02 Julho 2025
O presidente americano e o governador da Flórida, Ron DeSantis, inauguraram na terça-feira um polêmico centro de detenção de migrantes, conhecido como Alcatraz dos Jacarés. Eles esperam que o centro tenha juízes de imigração no local para acelerar as deportações. A construção do centro gerou indignação entre os críticos da política imigratória de Trump, que a consideram desumana, e protestos de ambientalistas por estar localizado perto de um parque nacional. Mas Trump, que vem promovendo uma política de imigração drástica desde que voltou ao poder em janeiro, considera a iniciativa fantástica.
A reportagem é publicada por Página|12, 02-07-2025.

[Itens para localizar palavras e elementos]
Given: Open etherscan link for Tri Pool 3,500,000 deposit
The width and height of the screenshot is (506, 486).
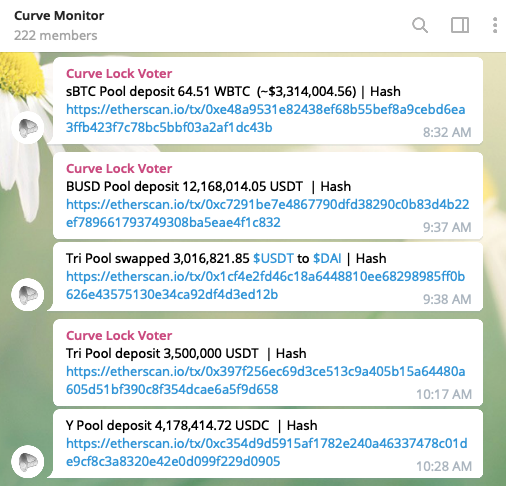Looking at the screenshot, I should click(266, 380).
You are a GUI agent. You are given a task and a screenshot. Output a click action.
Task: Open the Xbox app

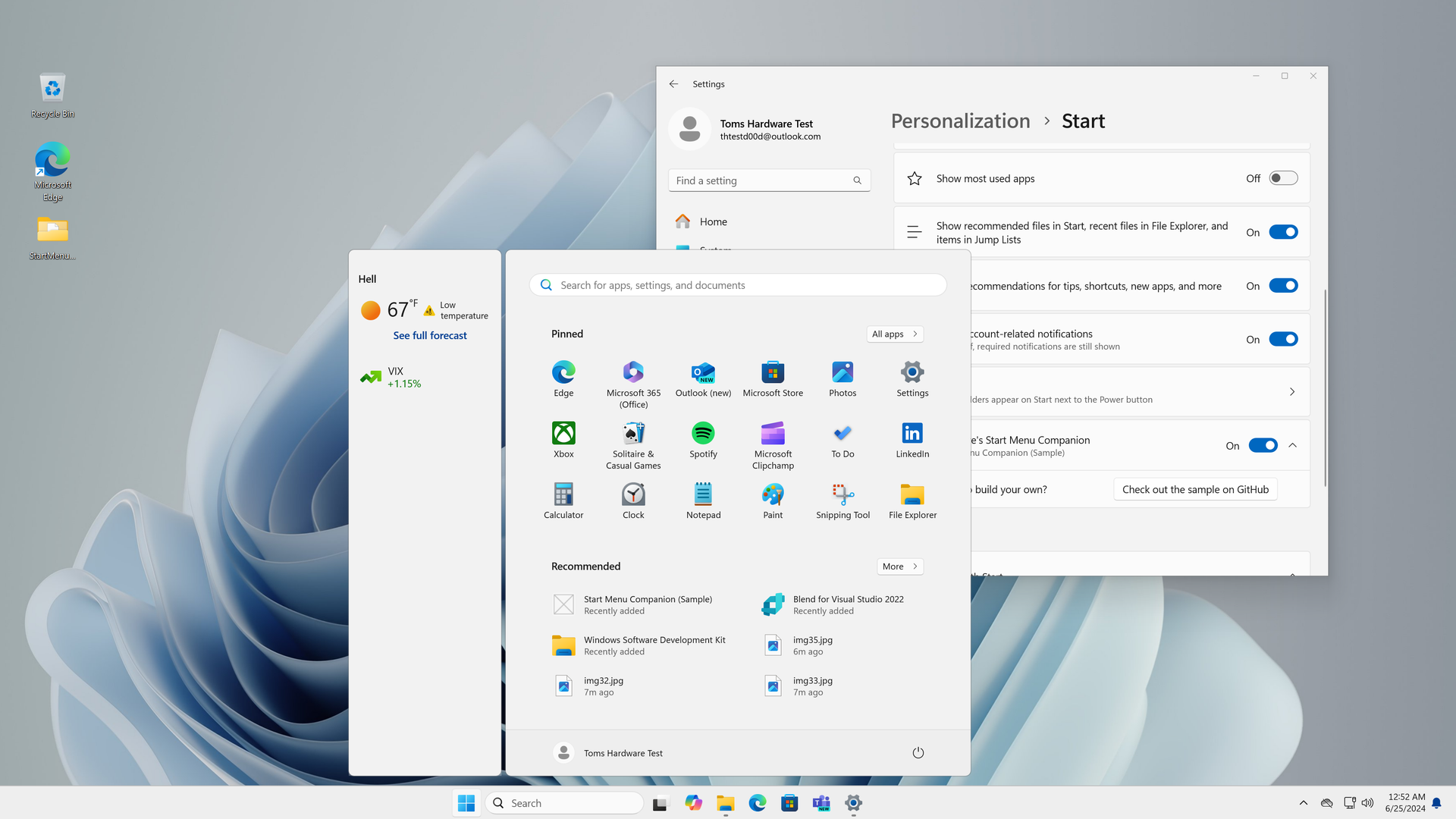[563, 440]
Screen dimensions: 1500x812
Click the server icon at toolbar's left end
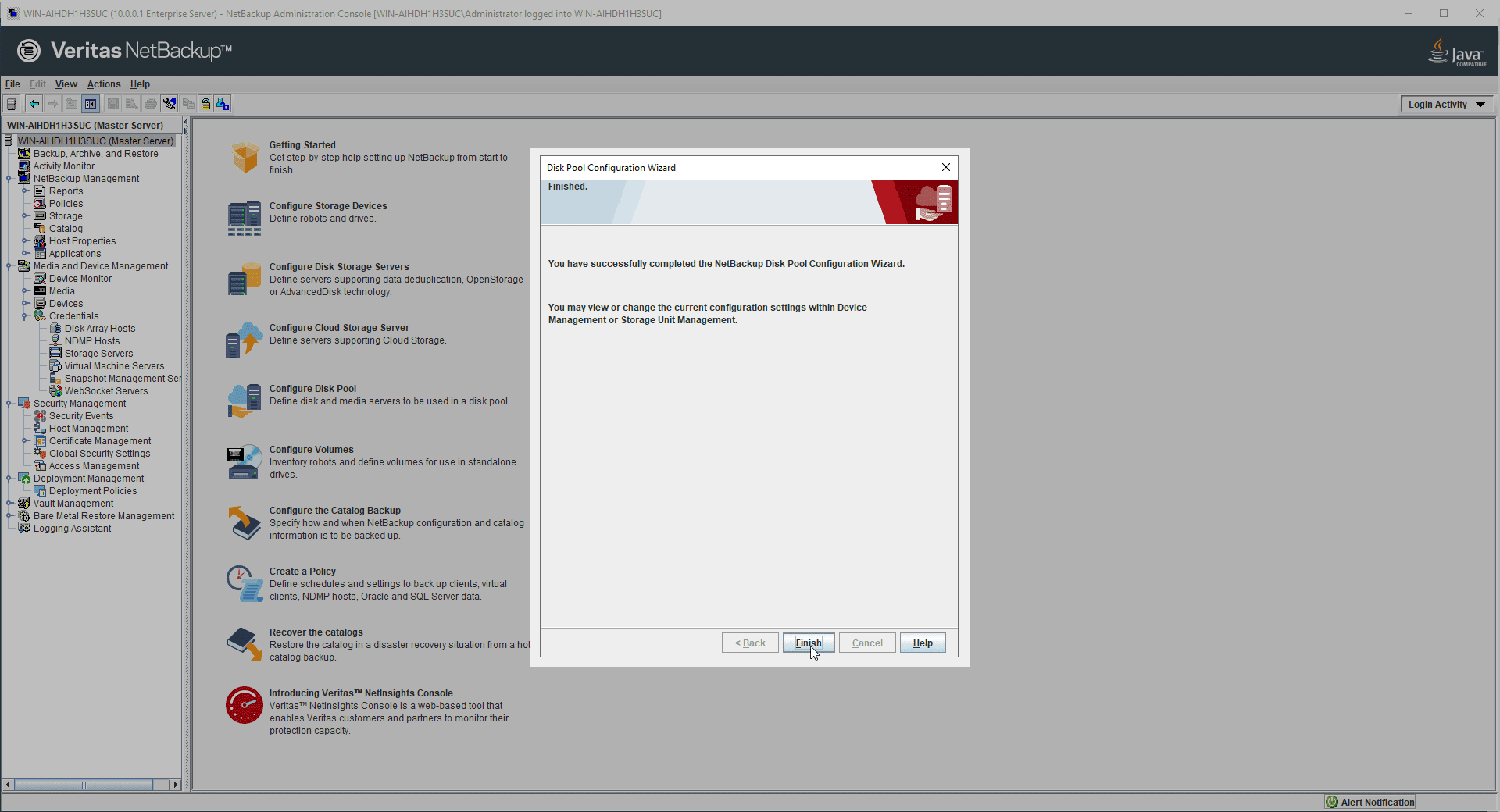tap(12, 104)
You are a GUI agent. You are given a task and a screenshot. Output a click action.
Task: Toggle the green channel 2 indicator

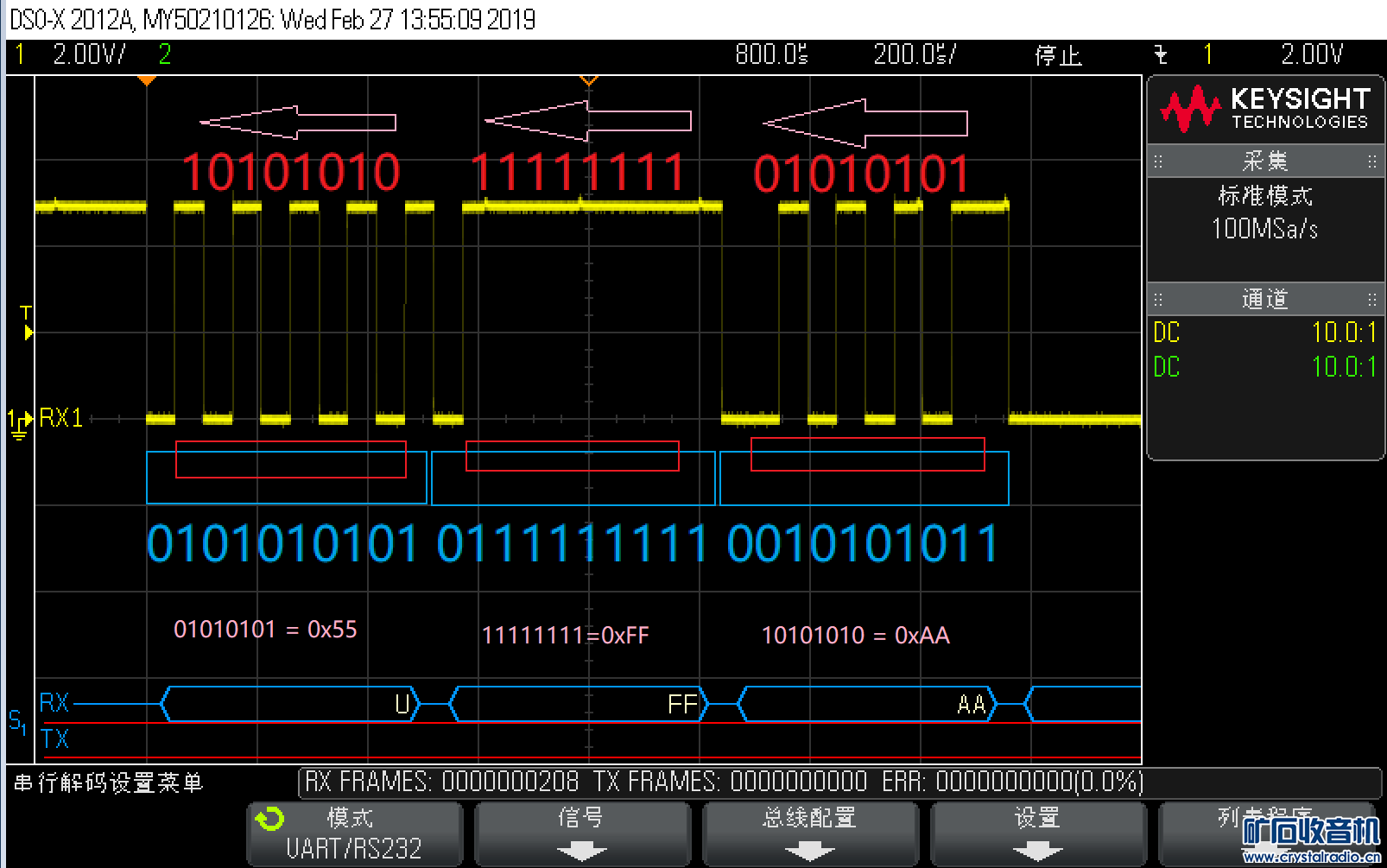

_ENUNCIADO DA TAREFA_
Transcreva, palavra por palavra, a parte do texto sobre o centro de detenção de migrantes que começa com as palavras "02 Julho 2025" e termina com "a iniciativa fantástica.".

_RESULTADO DA TAREFA_
02 Julho 2025
O presidente americano e o governador da Flórida, Ron DeSantis, inauguraram na terça-feira um polêmico centro de detenção de migrantes, conhecido como Alcatraz dos Jacarés. Eles esperam que o centro tenha juízes de imigração no local para acelerar as deportações. A construção do centro gerou indignação entre os críticos da política imigratória de Trump, que a consideram desumana, e protestos de ambientalistas por estar localizado perto de um parque nacional. Mas Trump, que vem promovendo uma política de imigração drástica desde que voltou ao poder em janeiro, considera a iniciativa fantástica.